= HOW TO COMPLETE THIS TASK =
The answer consists of the lines from the line holding "Given: Click the WPS AI logo icon above slide" through the last line of the entries, retyped exactly, and nothing else. No pictures belong in it.

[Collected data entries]
- - -
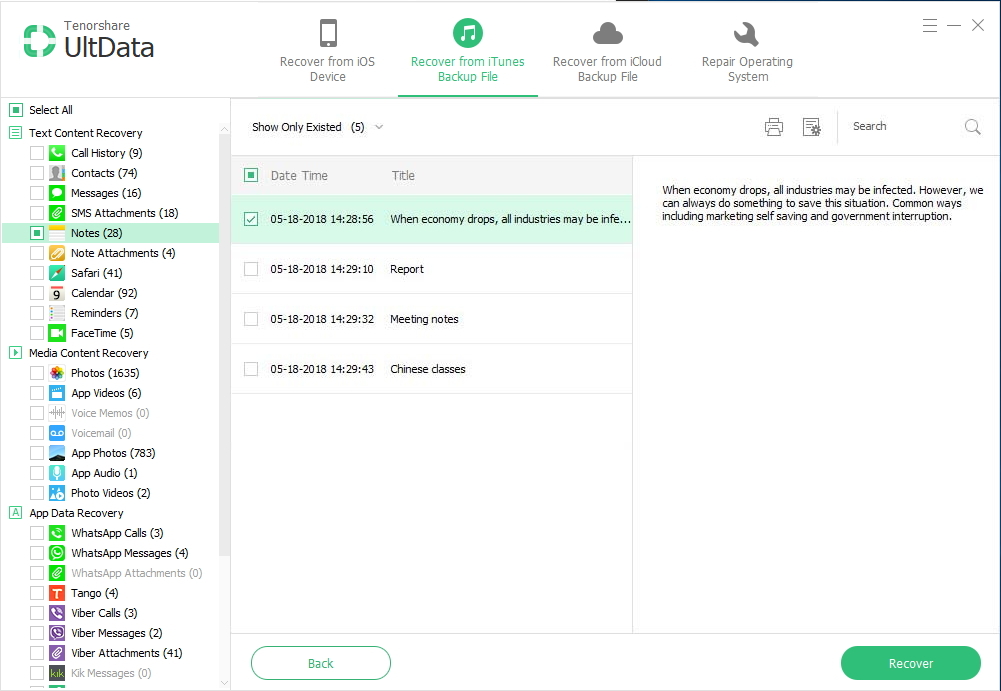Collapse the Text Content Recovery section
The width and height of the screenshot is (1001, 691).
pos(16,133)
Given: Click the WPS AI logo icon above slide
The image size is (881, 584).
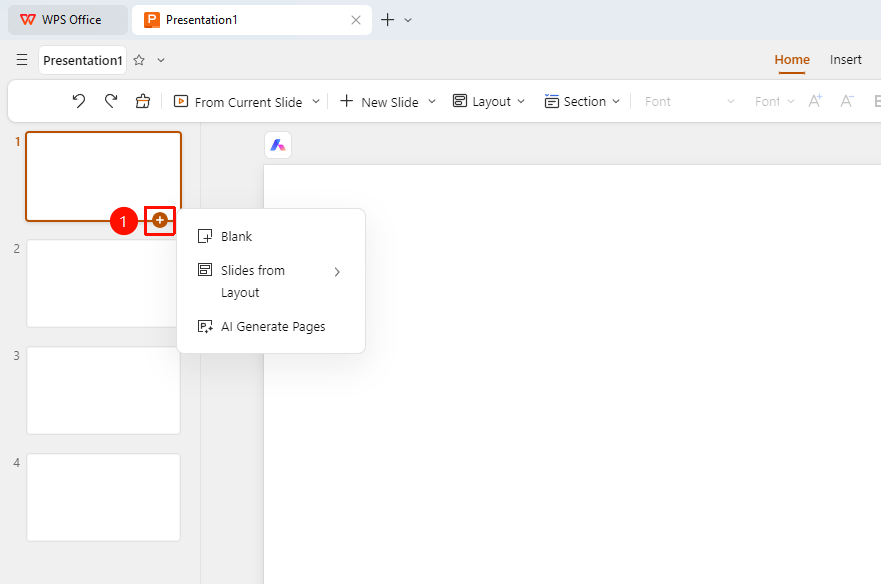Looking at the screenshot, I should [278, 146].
- - -
= ANSWER =
Given: Click the WPS AI logo icon above slide
The image size is (881, 584).
Looking at the screenshot, I should [278, 146].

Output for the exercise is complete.